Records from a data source
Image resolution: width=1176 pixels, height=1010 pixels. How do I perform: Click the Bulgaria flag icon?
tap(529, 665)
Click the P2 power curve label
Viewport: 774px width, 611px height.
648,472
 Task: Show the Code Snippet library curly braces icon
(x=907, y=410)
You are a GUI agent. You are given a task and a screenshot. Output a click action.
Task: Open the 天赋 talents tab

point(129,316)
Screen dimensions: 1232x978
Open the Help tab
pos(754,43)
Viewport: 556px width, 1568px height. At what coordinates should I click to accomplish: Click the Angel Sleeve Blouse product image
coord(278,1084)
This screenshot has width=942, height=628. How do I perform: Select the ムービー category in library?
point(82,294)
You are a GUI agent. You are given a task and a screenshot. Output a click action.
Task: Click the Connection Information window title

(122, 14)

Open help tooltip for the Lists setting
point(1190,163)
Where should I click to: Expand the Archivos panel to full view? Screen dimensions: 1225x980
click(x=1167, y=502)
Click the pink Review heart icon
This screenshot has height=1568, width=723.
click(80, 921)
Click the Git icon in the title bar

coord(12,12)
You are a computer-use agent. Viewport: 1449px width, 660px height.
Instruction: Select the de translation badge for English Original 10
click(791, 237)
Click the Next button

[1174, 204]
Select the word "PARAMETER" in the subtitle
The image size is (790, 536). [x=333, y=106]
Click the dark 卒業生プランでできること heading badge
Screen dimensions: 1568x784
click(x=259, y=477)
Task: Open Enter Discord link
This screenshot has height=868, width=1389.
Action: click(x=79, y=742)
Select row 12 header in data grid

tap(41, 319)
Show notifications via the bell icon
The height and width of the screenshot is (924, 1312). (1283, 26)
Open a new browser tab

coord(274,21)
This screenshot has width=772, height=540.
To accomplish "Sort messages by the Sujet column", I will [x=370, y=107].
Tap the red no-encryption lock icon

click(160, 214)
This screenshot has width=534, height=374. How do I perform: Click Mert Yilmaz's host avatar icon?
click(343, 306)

#### [THE EXERCISE]
Reproduce all of the material above, changing each "Viewport" to "Browser window" and leaving every other part as it stands.

#### [EXERCISE ANSWER]
Image resolution: width=1176 pixels, height=1010 pixels. How do I perform: Click the Bulgaria flag icon?
tap(529, 665)
Click the P2 power curve label
Browser window: 774px width, 611px height.
648,472
 Task: Show the Code Snippet library curly braces icon
(x=907, y=410)
You are a GUI agent. You are given a task and a screenshot. Output a click action.
Task: Open the 天赋 talents tab

point(129,316)
Screen dimensions: 1232x978
Open the Help tab
pos(754,43)
Browser window: 556px width, 1568px height. At what coordinates should I click to accomplish: Click the Angel Sleeve Blouse product image
coord(278,1084)
This screenshot has width=942, height=628. How do I perform: Select the ムービー category in library?
point(82,294)
You are a GUI agent. You are given a task and a screenshot. Output a click action.
Task: Click the Connection Information window title

(122, 14)

Open help tooltip for the Lists setting
point(1190,163)
Where should I click to: Expand the Archivos panel to full view? Screen dimensions: 1225x980
click(x=1167, y=502)
Click the pink Review heart icon
This screenshot has height=1568, width=723.
click(80, 921)
Click the Git icon in the title bar

coord(12,12)
You are a computer-use agent. Browser window: 1449px width, 660px height.
Instruction: Select the de translation badge for English Original 10
click(791, 237)
Click the Next button

[1174, 204]
Select the word "PARAMETER" in the subtitle
The image size is (790, 536). [x=333, y=106]
Click the dark 卒業生プランでできること heading badge
Screen dimensions: 1568x784
click(x=259, y=477)
Task: Open Enter Discord link
This screenshot has height=868, width=1389.
Action: click(x=79, y=742)
Select row 12 header in data grid

tap(41, 319)
Show notifications via the bell icon
The height and width of the screenshot is (924, 1312). (1283, 26)
Open a new browser tab

coord(274,21)
This screenshot has width=772, height=540.
To accomplish "Sort messages by the Sujet column", I will [x=370, y=107].
Tap the red no-encryption lock icon

click(160, 214)
This screenshot has width=534, height=374. How do I perform: Click Mert Yilmaz's host avatar icon?
click(343, 306)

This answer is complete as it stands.